**Work task:** Each line of the data should be given again exactly.

--

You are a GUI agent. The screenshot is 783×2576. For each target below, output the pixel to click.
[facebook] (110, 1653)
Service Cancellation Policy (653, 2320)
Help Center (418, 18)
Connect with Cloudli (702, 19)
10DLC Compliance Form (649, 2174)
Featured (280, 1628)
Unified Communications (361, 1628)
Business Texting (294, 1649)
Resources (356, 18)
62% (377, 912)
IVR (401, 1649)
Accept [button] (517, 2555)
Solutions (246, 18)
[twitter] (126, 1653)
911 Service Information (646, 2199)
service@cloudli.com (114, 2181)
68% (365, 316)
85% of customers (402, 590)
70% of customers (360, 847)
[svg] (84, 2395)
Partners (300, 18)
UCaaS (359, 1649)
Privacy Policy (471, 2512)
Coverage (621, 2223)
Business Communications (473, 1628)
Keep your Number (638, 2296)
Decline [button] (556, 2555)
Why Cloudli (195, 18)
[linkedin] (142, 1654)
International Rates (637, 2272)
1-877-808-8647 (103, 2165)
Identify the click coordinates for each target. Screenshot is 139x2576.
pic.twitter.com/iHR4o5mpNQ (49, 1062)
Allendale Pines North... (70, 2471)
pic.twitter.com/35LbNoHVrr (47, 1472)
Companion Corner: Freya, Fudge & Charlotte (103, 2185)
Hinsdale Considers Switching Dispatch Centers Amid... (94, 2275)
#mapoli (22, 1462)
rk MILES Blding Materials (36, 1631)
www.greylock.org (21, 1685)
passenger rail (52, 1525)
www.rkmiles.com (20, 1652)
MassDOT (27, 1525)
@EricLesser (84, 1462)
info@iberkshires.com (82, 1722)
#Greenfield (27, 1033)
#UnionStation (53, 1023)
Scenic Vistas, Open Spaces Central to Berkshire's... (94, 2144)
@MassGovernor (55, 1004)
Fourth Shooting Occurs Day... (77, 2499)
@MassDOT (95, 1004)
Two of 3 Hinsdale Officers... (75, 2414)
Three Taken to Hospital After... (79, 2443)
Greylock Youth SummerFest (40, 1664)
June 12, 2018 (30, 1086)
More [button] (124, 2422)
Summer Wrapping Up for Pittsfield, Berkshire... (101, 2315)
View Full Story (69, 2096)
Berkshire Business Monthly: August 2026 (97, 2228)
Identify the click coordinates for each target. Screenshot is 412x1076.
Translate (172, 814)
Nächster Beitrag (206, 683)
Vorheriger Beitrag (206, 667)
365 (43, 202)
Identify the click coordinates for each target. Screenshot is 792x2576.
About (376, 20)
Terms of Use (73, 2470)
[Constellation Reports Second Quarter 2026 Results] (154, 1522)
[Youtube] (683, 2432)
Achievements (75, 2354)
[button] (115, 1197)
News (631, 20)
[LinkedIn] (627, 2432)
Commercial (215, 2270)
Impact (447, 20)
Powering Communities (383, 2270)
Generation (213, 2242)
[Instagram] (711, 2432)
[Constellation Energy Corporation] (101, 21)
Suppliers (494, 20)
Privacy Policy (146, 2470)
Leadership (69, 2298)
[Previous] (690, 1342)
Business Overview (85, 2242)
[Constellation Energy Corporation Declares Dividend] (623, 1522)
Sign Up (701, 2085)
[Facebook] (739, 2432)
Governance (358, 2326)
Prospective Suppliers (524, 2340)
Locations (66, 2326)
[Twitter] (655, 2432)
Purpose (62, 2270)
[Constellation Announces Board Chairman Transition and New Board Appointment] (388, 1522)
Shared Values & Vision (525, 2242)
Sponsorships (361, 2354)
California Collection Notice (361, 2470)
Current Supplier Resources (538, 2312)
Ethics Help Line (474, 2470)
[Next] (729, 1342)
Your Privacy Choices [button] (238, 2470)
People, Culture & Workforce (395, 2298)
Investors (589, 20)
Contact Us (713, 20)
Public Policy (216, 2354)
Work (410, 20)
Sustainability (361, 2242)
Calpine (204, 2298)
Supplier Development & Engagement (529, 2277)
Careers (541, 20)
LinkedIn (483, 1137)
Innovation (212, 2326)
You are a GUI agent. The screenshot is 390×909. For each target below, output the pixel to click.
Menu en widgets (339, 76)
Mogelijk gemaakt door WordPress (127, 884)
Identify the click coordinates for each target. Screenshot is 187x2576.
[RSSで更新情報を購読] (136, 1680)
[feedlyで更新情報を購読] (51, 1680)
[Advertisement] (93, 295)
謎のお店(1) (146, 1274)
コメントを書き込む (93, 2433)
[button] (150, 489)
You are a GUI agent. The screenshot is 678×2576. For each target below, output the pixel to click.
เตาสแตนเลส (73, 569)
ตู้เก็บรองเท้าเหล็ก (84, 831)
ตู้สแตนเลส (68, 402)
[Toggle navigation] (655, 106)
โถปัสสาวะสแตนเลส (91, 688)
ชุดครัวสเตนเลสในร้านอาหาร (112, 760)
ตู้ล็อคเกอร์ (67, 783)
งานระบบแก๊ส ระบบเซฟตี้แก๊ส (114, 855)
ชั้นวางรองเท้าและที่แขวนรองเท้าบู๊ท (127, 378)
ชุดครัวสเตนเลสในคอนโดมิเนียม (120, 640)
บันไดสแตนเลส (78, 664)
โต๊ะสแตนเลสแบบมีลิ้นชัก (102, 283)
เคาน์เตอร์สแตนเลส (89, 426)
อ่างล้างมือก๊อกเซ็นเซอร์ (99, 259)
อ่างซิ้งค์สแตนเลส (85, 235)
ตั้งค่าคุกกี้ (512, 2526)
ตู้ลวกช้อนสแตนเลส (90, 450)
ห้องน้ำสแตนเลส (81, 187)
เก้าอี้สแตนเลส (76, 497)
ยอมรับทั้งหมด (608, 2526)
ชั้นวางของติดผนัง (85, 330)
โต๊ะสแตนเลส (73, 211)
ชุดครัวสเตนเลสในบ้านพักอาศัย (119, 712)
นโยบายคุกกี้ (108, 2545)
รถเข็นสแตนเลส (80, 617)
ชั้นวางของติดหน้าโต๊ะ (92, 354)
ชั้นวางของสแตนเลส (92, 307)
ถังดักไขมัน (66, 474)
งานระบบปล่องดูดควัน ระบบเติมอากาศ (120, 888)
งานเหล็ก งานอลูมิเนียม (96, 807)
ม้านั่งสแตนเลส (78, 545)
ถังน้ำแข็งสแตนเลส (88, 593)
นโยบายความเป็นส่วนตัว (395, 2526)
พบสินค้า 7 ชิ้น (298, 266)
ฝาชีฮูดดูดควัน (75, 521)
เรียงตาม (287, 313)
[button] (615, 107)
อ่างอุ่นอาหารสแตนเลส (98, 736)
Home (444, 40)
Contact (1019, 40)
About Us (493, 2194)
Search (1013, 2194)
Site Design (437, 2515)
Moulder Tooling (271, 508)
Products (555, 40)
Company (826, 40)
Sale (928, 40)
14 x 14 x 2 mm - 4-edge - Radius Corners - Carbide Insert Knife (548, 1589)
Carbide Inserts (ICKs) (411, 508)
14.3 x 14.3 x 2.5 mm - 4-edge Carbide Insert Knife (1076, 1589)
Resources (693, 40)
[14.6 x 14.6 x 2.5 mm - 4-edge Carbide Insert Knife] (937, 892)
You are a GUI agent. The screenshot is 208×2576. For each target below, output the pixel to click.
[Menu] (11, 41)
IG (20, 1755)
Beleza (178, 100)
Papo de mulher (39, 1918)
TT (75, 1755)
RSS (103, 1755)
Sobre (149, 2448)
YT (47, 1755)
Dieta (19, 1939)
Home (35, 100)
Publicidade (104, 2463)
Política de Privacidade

--

**Finished task:**
You are a GUI agent. The screenshot is 783×2576. For each target below, output the pixel to click.
[facebook] (110, 1653)
Service Cancellation Policy (653, 2320)
Help Center (418, 18)
Connect with Cloudli (702, 19)
10DLC Compliance Form (649, 2174)
Featured (280, 1628)
Unified Communications (361, 1628)
Business Texting (294, 1649)
Resources (356, 18)
62% (377, 912)
IVR (401, 1649)
Accept [button] (517, 2555)
Solutions (246, 18)
[twitter] (126, 1653)
911 Service Information (646, 2199)
service@cloudli.com (114, 2181)
68% (365, 316)
85% of customers (402, 590)
70% of customers (360, 847)
[svg] (84, 2395)
Partners (300, 18)
UCaaS (359, 1649)
Privacy Policy (471, 2512)
Coverage (621, 2223)
Business Communications (473, 1628)
Keep your Number (638, 2296)
Decline [button] (556, 2555)
Why Cloudli (195, 18)
[linkedin] (142, 1654)
International Rates (637, 2272)
1-877-808-8647 (103, 2165)
Identify the click coordinates for each target. Screenshot is 139x2576.
pic.twitter.com/iHR4o5mpNQ (49, 1062)
Allendale Pines North... (70, 2471)
pic.twitter.com/35LbNoHVrr (47, 1472)
Companion Corner: Freya, Fudge & Charlotte (103, 2185)
Hinsdale Considers Switching Dispatch Centers Amid... (94, 2275)
#mapoli (22, 1462)
rk MILES Blding Materials (36, 1631)
www.greylock.org (21, 1685)
passenger rail (52, 1525)
www.rkmiles.com (20, 1652)
MassDOT (27, 1525)
@EricLesser (84, 1462)
info@iberkshires.com (82, 1722)
#Greenfield (27, 1033)
#UnionStation (53, 1023)
Scenic Vistas, Open Spaces Central to Berkshire's... (94, 2144)
@MassGovernor (55, 1004)
Fourth Shooting Occurs Day... (77, 2499)
@MassDOT (95, 1004)
Two of 3 Hinsdale Officers... (75, 2414)
Three Taken to Hospital After... (79, 2443)
Greylock Youth SummerFest (40, 1664)
June 12, 2018 (30, 1086)
More [button] (124, 2422)
Summer Wrapping Up for Pittsfield, Berkshire... (101, 2315)
View Full Story (69, 2096)
Berkshire Business Monthly: August 2026 (97, 2228)
Identify the click coordinates for each target. Screenshot is 412x1076.
Translate (172, 814)
Nächster Beitrag (206, 683)
Vorheriger Beitrag (206, 667)
365 (43, 202)
Identify the click coordinates for each target. Screenshot is 792x2576.
About (376, 20)
Terms of Use (73, 2470)
[Constellation Reports Second Quarter 2026 Results] (154, 1522)
[Youtube] (683, 2432)
Achievements (75, 2354)
[button] (115, 1197)
News (631, 20)
[LinkedIn] (627, 2432)
Commercial (215, 2270)
Impact (447, 20)
Powering Communities (383, 2270)
Generation (213, 2242)
[Instagram] (711, 2432)
[Constellation Energy Corporation] (101, 21)
Suppliers (494, 20)
Privacy Policy (146, 2470)
Leadership (69, 2298)
[Previous] (690, 1342)
Business Overview (85, 2242)
[Constellation Energy Corporation Declares Dividend] (623, 1522)
Sign Up (701, 2085)
[Facebook] (739, 2432)
Governance (358, 2326)
Prospective Suppliers (524, 2340)
Locations (66, 2326)
[Twitter] (655, 2432)
Purpose (62, 2270)
[Constellation Announces Board Chairman Transition and New Board Appointment] (388, 1522)
Shared Values & Vision (525, 2242)
Sponsorships (361, 2354)
California Collection Notice (361, 2470)
Current Supplier Resources (538, 2312)
Ethics Help Line (474, 2470)
[Next] (729, 1342)
Your Privacy Choices [button] (238, 2470)
People, Culture & Workforce (395, 2298)
Investors (589, 20)
Contact Us (713, 20)
Public Policy (216, 2354)
Work (410, 20)
Sustainability (361, 2242)
Calpine (204, 2298)
Supplier Development & Engagement (529, 2277)
Careers (541, 20)
LinkedIn (483, 1137)
Innovation (212, 2326)
You are a GUI agent. The screenshot is 390×909. For each target below, output the pixel to click.
Menu en widgets (339, 76)
Mogelijk gemaakt door WordPress (127, 884)
Identify the click coordinates for each target. Screenshot is 187x2576.
[RSSで更新情報を購読] (136, 1680)
[feedlyで更新情報を購読] (51, 1680)
[Advertisement] (93, 295)
謎のお店(1) (146, 1274)
コメントを書き込む (93, 2433)
[button] (150, 489)
You are a GUI agent. The screenshot is 678×2576. For each target below, output the pixel to click.
เตาสแตนเลส (73, 569)
ตู้เก็บรองเท้าเหล็ก (84, 831)
ตู้สแตนเลส (68, 402)
[Toggle navigation] (655, 106)
โถปัสสาวะสแตนเลส (91, 688)
ชุดครัวสเตนเลสในร้านอาหาร (112, 760)
ตู้ล็อคเกอร์ (67, 783)
งานระบบแก๊ส ระบบเซฟตี้แก๊ส (114, 855)
ชั้นวางรองเท้าและที่แขวนรองเท้าบู๊ท (127, 378)
ชุดครัวสเตนเลสในคอนโดมิเนียม (120, 640)
บันไดสแตนเลส (78, 664)
โต๊ะสแตนเลสแบบมีลิ้นชัก (102, 283)
เคาน์เตอร์สแตนเลส (89, 426)
อ่างล้างมือก๊อกเซ็นเซอร์ (99, 259)
อ่างซิ้งค์สแตนเลส (85, 235)
ตั้งค่าคุกกี้ (512, 2526)
ตู้ลวกช้อนสแตนเลส (90, 450)
ห้องน้ำสแตนเลส (81, 187)
เก้าอี้สแตนเลส (76, 497)
ยอมรับทั้งหมด (608, 2526)
ชั้นวางของติดผนัง (85, 330)
โต๊ะสแตนเลส (73, 211)
ชุดครัวสเตนเลสในบ้านพักอาศัย (119, 712)
นโยบายคุกกี้ (108, 2545)
รถเข็นสแตนเลส (80, 617)
ชั้นวางของติดหน้าโต๊ะ (92, 354)
ชั้นวางของสแตนเลส (92, 307)
ถังดักไขมัน (66, 474)
งานระบบปล่องดูดควัน ระบบเติมอากาศ (120, 888)
งานเหล็ก งานอลูมิเนียม (96, 807)
ม้านั่งสแตนเลส (78, 545)
ถังน้ำแข็งสแตนเลส (88, 593)
นโยบายความเป็นส่วนตัว (395, 2526)
พบสินค้า 7 ชิ้น (298, 266)
ฝาชีฮูดดูดควัน (75, 521)
เรียงตาม (287, 313)
[button] (615, 107)
อ่างอุ่นอาหารสแตนเลส (98, 736)
Home (444, 40)
Contact (1019, 40)
About Us (493, 2194)
Search (1013, 2194)
Site Design (437, 2515)
Moulder Tooling (271, 508)
Products (555, 40)
Company (826, 40)
Sale (928, 40)
14 x 14 x 2 mm - 4-edge - Radius Corners - Carbide Insert Knife (548, 1589)
Carbide Inserts (ICKs) (411, 508)
14.3 x 14.3 x 2.5 mm - 4-edge Carbide Insert Knife (1076, 1589)
Resources (693, 40)
[14.6 x 14.6 x 2.5 mm - 4-edge Carbide Insert Knife] (937, 892)
You are a GUI agent. The screenshot is 208×2576. For each target below, output the pixel to click.
[Menu] (11, 41)
IG (20, 1755)
Beleza (178, 100)
Papo de mulher (39, 1918)
TT (75, 1755)
RSS (103, 1755)
Sobre (149, 2448)
YT (47, 1755)
Dieta (19, 1939)
Home (35, 100)
Publicidade (104, 2463)
Política de Privacidade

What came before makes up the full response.